REQUIREMENT: Repeat precisely the span of lines below that opens with the line containing "The height and width of the screenshot is (945, 1920)." and closes with the line containing "Check the Kathryn's", both included.

DATA UNDER STUDY:
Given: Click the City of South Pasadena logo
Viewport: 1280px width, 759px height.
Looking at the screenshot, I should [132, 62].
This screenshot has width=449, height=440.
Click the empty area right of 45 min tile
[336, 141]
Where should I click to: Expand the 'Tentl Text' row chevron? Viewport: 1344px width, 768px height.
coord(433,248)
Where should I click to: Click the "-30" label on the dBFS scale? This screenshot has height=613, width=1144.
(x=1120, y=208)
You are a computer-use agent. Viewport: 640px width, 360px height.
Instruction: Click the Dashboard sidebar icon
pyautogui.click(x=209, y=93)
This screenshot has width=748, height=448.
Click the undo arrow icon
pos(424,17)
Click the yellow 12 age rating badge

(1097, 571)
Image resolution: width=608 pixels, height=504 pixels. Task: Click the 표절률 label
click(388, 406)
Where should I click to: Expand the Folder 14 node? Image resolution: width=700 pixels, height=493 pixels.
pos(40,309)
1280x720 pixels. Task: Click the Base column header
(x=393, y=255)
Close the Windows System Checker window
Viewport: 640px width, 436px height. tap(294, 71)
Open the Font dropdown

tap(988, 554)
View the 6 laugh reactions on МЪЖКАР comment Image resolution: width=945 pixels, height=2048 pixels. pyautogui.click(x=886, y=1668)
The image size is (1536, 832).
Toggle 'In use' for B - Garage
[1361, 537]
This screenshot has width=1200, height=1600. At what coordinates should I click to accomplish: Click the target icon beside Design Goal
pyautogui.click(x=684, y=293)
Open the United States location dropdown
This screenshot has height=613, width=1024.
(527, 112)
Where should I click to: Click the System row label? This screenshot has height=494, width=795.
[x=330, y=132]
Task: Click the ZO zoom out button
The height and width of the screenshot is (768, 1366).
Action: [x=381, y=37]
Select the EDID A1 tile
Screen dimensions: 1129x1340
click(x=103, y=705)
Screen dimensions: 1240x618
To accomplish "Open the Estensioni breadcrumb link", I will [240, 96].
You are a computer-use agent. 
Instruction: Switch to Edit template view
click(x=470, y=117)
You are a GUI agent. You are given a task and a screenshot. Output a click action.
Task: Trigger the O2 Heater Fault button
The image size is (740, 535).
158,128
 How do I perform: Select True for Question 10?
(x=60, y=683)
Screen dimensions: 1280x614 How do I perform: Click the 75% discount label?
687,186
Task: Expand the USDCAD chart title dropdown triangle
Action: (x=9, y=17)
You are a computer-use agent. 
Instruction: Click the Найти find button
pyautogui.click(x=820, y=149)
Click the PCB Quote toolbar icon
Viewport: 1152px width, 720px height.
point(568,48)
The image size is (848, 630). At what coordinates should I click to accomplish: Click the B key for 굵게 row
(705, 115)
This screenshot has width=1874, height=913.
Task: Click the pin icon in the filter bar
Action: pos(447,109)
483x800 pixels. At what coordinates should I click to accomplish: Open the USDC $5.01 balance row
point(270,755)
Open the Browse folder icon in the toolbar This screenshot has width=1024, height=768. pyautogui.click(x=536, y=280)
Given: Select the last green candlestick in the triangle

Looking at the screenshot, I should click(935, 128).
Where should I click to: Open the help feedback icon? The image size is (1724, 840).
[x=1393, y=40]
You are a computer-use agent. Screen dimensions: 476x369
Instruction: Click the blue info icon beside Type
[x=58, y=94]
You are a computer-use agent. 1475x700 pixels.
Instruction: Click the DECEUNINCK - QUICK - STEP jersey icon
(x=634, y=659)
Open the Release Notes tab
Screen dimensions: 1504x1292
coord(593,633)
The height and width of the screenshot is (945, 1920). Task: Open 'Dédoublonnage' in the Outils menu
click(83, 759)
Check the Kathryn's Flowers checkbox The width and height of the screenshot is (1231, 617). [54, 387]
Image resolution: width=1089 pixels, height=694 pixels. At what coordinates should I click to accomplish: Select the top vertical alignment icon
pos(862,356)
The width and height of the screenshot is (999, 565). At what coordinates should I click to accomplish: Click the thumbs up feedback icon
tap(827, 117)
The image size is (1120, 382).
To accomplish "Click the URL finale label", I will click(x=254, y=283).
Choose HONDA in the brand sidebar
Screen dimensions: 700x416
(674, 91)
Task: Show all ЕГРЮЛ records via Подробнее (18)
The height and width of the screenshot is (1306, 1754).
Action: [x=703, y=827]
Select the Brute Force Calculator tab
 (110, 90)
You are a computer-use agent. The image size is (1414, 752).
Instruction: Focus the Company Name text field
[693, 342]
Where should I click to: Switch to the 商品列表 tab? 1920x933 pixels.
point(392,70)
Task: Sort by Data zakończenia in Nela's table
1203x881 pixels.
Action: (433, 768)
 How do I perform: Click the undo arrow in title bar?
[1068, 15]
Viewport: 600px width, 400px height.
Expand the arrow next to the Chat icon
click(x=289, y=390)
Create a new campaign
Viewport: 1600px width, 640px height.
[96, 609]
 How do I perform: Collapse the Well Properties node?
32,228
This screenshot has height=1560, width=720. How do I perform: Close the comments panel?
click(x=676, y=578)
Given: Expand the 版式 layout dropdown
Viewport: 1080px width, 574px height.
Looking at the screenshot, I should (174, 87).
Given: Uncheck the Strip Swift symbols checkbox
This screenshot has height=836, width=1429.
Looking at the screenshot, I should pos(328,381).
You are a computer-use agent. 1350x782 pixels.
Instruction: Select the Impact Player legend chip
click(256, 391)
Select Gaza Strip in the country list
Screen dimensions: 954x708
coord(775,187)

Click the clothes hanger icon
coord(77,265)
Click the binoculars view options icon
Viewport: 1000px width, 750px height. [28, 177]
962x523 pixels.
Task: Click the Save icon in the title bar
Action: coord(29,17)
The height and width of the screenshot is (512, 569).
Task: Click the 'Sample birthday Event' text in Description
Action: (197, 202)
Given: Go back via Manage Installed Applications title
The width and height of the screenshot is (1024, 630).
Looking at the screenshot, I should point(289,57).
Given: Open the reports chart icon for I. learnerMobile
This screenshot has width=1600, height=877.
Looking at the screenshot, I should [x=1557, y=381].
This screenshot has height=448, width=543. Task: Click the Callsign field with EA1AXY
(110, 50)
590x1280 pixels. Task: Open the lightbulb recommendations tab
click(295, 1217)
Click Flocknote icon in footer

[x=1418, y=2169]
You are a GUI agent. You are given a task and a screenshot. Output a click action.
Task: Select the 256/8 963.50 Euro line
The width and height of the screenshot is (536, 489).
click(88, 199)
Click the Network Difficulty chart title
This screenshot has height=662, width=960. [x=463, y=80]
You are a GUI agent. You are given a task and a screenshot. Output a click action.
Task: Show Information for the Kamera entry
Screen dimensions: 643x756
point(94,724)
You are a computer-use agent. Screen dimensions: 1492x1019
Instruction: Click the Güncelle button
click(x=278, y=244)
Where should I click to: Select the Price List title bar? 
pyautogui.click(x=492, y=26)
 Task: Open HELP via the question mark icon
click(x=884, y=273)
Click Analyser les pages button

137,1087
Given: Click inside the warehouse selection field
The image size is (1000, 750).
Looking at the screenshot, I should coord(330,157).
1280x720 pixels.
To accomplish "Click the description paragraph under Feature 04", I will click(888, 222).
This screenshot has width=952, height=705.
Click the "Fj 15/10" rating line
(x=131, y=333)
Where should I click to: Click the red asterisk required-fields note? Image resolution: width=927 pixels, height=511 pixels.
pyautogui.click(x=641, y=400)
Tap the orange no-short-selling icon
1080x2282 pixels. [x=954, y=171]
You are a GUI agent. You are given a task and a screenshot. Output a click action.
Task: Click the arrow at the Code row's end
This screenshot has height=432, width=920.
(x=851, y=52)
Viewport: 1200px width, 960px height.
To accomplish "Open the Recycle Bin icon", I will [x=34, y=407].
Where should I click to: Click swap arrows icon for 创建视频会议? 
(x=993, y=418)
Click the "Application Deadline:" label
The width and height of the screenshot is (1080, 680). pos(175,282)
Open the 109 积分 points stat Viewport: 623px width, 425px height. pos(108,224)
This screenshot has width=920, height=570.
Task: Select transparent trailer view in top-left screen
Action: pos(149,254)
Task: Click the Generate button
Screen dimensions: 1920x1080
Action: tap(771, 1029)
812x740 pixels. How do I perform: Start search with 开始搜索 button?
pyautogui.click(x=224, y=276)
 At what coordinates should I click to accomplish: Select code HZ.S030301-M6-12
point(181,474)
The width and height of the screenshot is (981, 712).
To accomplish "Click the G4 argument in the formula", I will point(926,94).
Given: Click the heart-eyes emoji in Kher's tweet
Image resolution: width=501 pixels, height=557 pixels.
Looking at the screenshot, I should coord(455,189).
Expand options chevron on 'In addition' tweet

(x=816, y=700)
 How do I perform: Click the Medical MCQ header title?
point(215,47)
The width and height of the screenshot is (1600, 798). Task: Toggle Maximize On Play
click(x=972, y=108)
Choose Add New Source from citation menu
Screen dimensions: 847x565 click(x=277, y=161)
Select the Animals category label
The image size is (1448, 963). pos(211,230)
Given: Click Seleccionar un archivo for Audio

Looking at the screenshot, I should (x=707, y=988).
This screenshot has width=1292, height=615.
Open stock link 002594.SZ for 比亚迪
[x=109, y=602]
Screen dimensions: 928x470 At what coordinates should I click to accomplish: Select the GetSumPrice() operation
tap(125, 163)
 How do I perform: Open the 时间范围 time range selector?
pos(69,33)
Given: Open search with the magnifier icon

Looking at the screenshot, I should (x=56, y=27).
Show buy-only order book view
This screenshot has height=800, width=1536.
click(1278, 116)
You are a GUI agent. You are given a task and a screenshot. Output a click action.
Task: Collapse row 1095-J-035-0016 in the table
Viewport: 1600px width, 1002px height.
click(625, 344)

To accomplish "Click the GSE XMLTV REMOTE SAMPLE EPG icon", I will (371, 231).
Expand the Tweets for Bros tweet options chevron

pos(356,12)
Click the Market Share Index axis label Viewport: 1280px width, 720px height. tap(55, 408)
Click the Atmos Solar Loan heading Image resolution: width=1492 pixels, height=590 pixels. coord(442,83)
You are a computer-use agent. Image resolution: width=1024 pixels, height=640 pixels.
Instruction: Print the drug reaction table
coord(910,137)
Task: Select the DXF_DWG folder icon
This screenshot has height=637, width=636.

WRITTEN RESPONSE:
The height and width of the screenshot is (945, 1920). Task: Open 'Dédoublonnage' in the Outils menu
click(83, 759)
Check the Kathryn's Flowers checkbox The width and height of the screenshot is (1231, 617). [54, 387]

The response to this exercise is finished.